Owen -
A forum I belong to has been hacked, including personal info as well
as passwords.
How do they use this information?
I presume they try the hash function on all combinations of possible
passwords. (Naturally optimized for faster convergence). They see a
match, i.e. a letter combination resulting in the given hash of the
password.
I presume you mean encrypted passwords. If the forum has been
compromised (and they know it) then whether they can recover them or
not, then the most they have is passwords to that site/forum? Unless of
course you have been practicing poor password hygiene, using the same
one (or very similar) on multiple sites?
If they crack one password, does that make cracking the rest any easier?
Only if there is no salt used. Since most/many sites have idiosyncratic
ideas of password constraints (must have xxx, can't have yyy, minimum,
maximum, precise lengths, etc.), having one or more passwords decrypted
can narrow those constraints to some extent (if a # or a % shows up in a
password, it is likely that *all* special characters are allowed, if
special characters *always* show up in the sample of decrypted
passwords, then it is likely it is a requirement... same for numerals
and capitals). Conversely, if one example of a decrypted password
shows up without one or more of these typical requirements, then a
smaller space can be searched for low-hanging fruit.

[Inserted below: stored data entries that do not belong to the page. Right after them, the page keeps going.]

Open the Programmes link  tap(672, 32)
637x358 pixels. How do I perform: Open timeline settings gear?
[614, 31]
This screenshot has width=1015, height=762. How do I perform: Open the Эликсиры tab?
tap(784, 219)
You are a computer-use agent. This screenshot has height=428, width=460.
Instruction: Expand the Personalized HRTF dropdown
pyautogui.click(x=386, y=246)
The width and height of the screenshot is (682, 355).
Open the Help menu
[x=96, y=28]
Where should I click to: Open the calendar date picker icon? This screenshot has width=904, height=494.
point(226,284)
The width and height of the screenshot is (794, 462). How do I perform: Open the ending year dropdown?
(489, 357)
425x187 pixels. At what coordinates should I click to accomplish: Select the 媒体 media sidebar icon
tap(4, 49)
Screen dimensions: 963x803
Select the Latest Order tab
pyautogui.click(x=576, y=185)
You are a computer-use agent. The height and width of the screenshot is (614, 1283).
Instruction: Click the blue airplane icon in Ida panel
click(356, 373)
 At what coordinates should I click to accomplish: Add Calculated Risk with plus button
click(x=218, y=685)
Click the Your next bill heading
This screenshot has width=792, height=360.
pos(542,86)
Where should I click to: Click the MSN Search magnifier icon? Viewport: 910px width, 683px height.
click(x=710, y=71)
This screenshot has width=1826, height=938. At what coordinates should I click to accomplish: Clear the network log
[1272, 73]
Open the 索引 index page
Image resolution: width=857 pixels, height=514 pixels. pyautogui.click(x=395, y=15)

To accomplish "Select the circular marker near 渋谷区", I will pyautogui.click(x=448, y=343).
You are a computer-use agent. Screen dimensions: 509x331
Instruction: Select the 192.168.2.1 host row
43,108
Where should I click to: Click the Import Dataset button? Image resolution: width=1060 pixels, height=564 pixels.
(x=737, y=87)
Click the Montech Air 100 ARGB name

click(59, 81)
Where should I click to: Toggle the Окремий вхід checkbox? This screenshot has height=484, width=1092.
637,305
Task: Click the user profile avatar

And does "salt" simply increase the difficulty, and indeed can it be
deduced, as above, by cracking a single password?
"salt" <http://en.wikipedia.org/wiki/Salt_%28cryptography%29> when used
correctly is per-password, so cracking one doesn't help you crack the
others... it really only helps against "guessing" (e.g. dictionary)
attacks. It makes up for unimaginative passwords basically.
.. or is it all quite different from this!
I don't know what the state of the art for random hackers is these days,
but if your own personal password hygiene (no-reuse, no dictionary
words/combos, special chars), then you are in fair shape (personally)
though now you are at risk for phishing from spoofed "friends" and
anything else that your "personal information" opens you to.
Of course, the NSA, the KGB, ha Mos'ad and other organized crime groups
can brute force a lot these days... what they can and can't brute force
is obviously classified.
Moral of the story, "don't be a low-hanging fruit!" .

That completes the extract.